Cet article propose une lecture critique du changement social en Haïti à partir d’un concept original : le Principe de la Continuité du Réel. Inspiré du principe juridique de légalité, ce concept postule que les logiques sociales informelles continuent de produire des effets tant qu’elles ne sont pas remplacées par de nouvelles normes effectivement légitimées. En croisant les apports de Kelsen, Bourdieu et Foucault avec l’analyse de la société haïtienne contemporaine, le texte souligne l’écart structurel entre les normes proclamées et les pratiques effectives. Il s’agit ici de plaider pour une stratégie de réforme enracinée, lucide, construite à partir du réel et de ses résistances. Cette approche propose une alternative au volontarisme idéologique comme au cynisme résigné, en appelant à une transformation progressive fondée sur l’intelligence des structures existantes.

 


Introduction


Crises récurrentes et tentatives de réforme avortées marquent profondément la société haïtienne. Cette dernière semble évoluer dans un espace où les structures formelles et les réalités informelles coexistent sans véritable interaction. D’un côté, les lois, les discours académiques, les politiques officielles proclament des idéaux de justice, de mérite, de rationalité ; de l’autre, les pratiques dominantes — clientélisme, réseaux personnels, rapports informels de pouvoir — régissent le quotidien. Dans cette veine, le changement social ne relève pas uniquement de la volonté ou de la planification. Il se heurte à une véritable inertie du réel : systèmes d’habitudes, logiques implicites, rapports de force invisibles mais puissants. Le réformateur qui ignore ces dynamiques risque d’être rejeté ou neutralisé par la société elle-même. C’est à partir de cette constatation qu’émerge le Principe de la Continuité du Réel : tant qu’un nouvel ordre n’a pas été établi, accepté et légitimé socialement, l’ancien continue de produire ses effets. Toute tentative de rupture sans transition mûrie devient source de chaos ou d’échec.
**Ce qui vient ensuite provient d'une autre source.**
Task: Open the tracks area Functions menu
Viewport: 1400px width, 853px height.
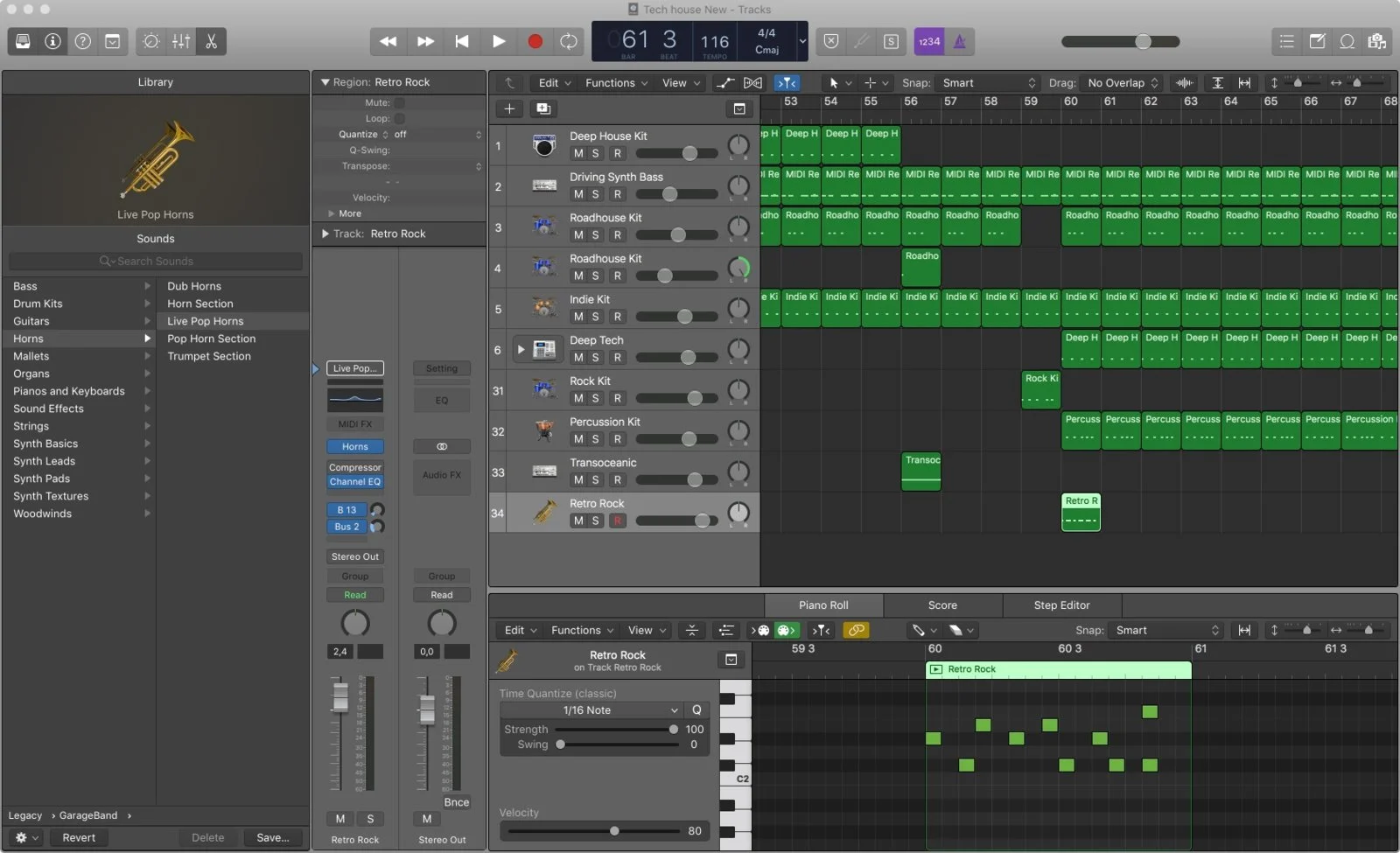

Inspiré du principe juridique de la légalité — selon lequel une norme demeure applicable tant qu’elle n’est pas remplacée — ce principe propose un cadre d’analyse à la fois critique et stratégique du changement social en Haïti. Il conçoit la transformation non pas comme un saut idéologique, mais comme un travail à partir du réel, dans ses contradictions et ses résistances. Ce texte, dès lors, n’est pas un simple exercice de dénonciation ou de désespoir. Il vise à théoriser une expérience vécue : celle de vivre dans une société où les normes affichées et les pratiques effectives ne coïncident pas, où le discours ignore ce que tout le monde sait, et où le changement est souvent pensé en dehors du terrain qu’il prétend transformer.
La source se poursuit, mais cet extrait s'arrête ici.